5. Protease Assay Buffer (1X): 20 mM HEPES (pH 7.5), 10% glycerol, 2 mM DTT. Make up fresh before use.
Procedure
Cell lysate preparation:
For adherent cells, decant the media and wash rapidly with PBS. Remove excess PBS by aspiration and lyse with Cell Lysis Buffer (~2-10 million cells/ml). For cells growing in suspension, pellet, wash with PBS and lyse for 30 min on ice with Cell Lysis Buffer (~2-10 million cells/ml).
Protease assays:
1. For each reaction, add 20 µM (final concentration) Ac-DEVD-AMC and cell lysate to 1 ml Protease Assay Buffer. The amount of apoptotic cell lysate required to cleave the Ac-DEVD-AMC will vary for each experimental system and should be titrated. We generally titrate between 10-100 µl of cell lysate per 1 ml Protease Assay Buffer. Suggested controls:
a) Reaction mixtures with non-apoptotic cell lysates.

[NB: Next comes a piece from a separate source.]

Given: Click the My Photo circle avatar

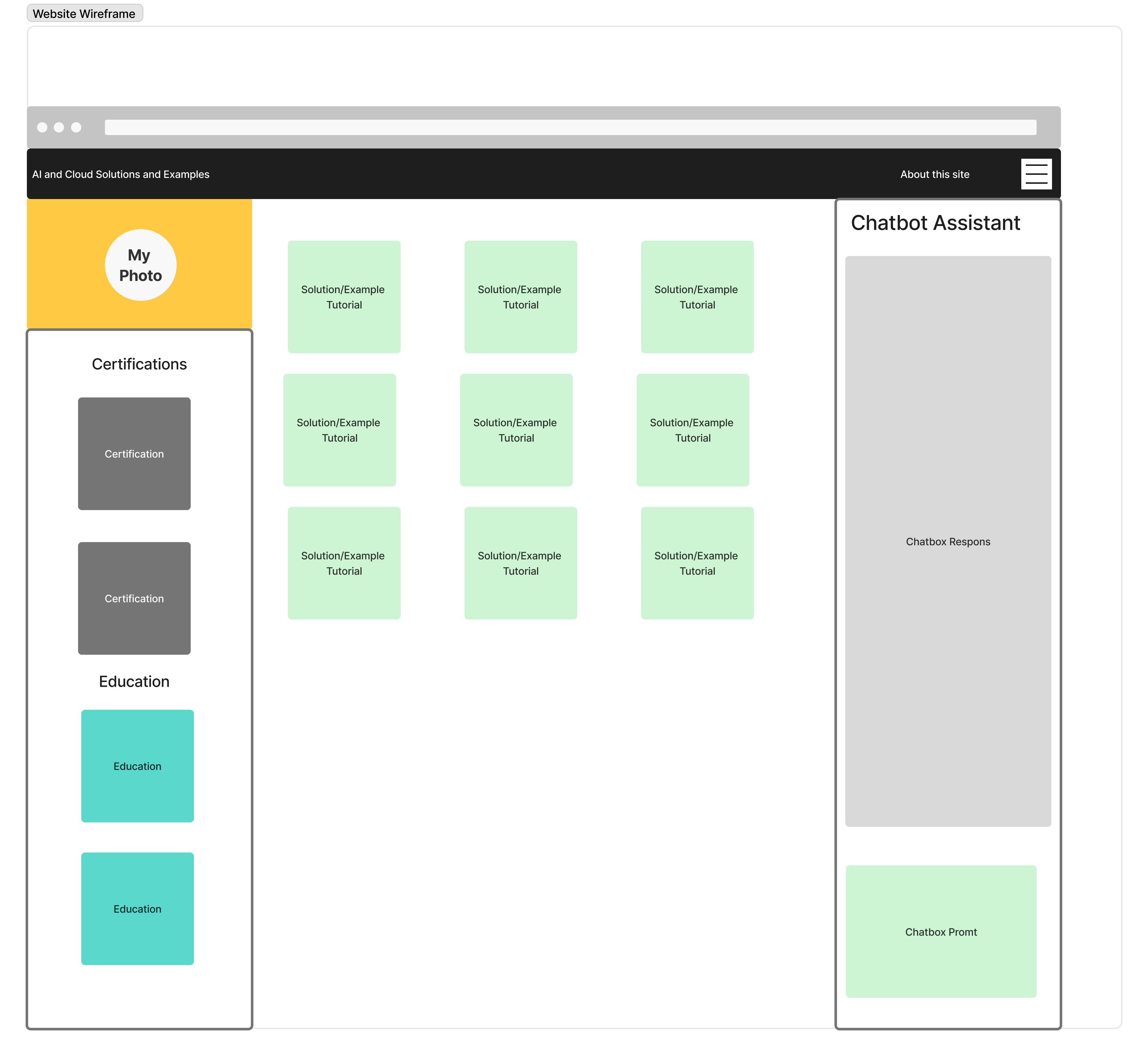Looking at the screenshot, I should [140, 265].
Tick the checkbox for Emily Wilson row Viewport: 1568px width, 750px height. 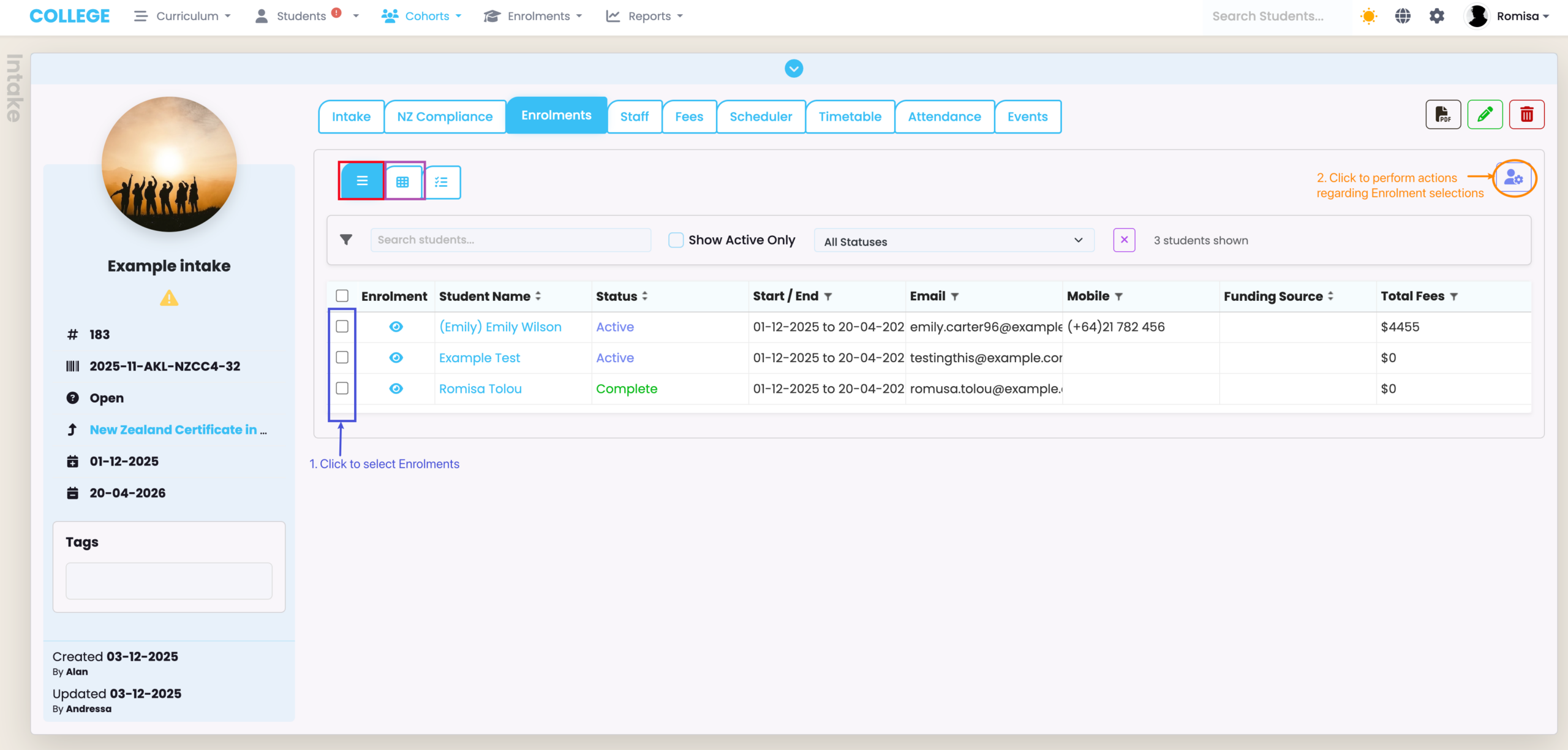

In these lysates, there may be a basal level of apoptosis.
b) Reaction mixtures with lysis buffer only (no cells). These lysates are used as negative controls.
2. Incubate the reaction mixtures for 1 hr at 37°C.
3. Measure the AMC liberated from Ac-DEVD-AMC using a spectrofluorometer with an excitation wavelength of 380 nm and an emission wavelength range of 430-460 nm. Apoptotic cell lysates containing active Caspase-3 yield a considerable emission as compared to non-apoptotic cell lysates (see figure).